Globalisation will be transformed into something new, which we do not yet know what to call. Hopefully, a new international order based on cooperation, exchange and solidarity will prevail. The coronavirus is not a disease of globalisation, but rather a manifestation of it. The virus strikes hardest in densely populated cities connected by air transport, by tourist movements (business, leisure, etc.), with a lot of outward and inward activity as part of invisible interwoven networks.
Covid-19 has caught the West distracted by other matters. It could have reacted earlier and did not, Europe’s slowness is sometimes alarming. It is too early to determine what social, political and economic footprint this pandemic will leave on Europe and the world. Although we have more resources and more developed science than in previous pandemics, the global dynamics of an interconnected world also seem to make us more vulnerable.
The break that opens up a new scenario.
The day after could be presented as the end of a great crisis in which one returns to a known, but not the same, previous state; or a great rupture in which almost everything is transformed. And I am more inclined to the latter.
Behind the breakdown we are witnessing is the human mind and its limitless capacity to build and to destroy. The battle is on, over what kind of civilisation we will build our future, the day after. I am convinced that the constructive capacity will prevail; the future of the human being depends on it.
We already have the tools and knowledge to be able to act.
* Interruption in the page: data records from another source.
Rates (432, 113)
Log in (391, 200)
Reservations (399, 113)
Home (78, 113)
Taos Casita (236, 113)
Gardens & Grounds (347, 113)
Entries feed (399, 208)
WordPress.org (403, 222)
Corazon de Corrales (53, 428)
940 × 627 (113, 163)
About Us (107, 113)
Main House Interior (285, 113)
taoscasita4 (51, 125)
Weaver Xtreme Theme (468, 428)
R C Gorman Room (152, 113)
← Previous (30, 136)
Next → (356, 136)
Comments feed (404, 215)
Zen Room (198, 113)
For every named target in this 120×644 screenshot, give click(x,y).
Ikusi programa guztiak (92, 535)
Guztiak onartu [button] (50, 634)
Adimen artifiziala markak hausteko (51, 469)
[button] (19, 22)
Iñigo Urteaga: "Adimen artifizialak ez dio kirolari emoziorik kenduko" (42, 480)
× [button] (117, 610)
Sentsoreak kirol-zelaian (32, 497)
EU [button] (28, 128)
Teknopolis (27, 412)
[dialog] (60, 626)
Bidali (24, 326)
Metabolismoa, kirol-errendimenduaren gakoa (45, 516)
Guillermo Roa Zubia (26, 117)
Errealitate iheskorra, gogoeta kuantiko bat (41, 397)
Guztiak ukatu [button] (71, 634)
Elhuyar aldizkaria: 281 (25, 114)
We have a choice and future generations will not have that choice. But above all, I am struck by the fact that most global policy makers are not up to the challenge.
The change that is coming is not just for political leaders, each and every one of us must be aware of the consequences of our decisions for tomorrow and what they will mean for future generations.
And as we build the future, we are in an era in which there has never been so much progress for human beings. As always, the challenges of progress must be taken seriously and seriously.
The battle to build a more balanced relationship between progress and society, nature and technology is still pending. In any case, tomorrow depends on us. Tomorrow is already today.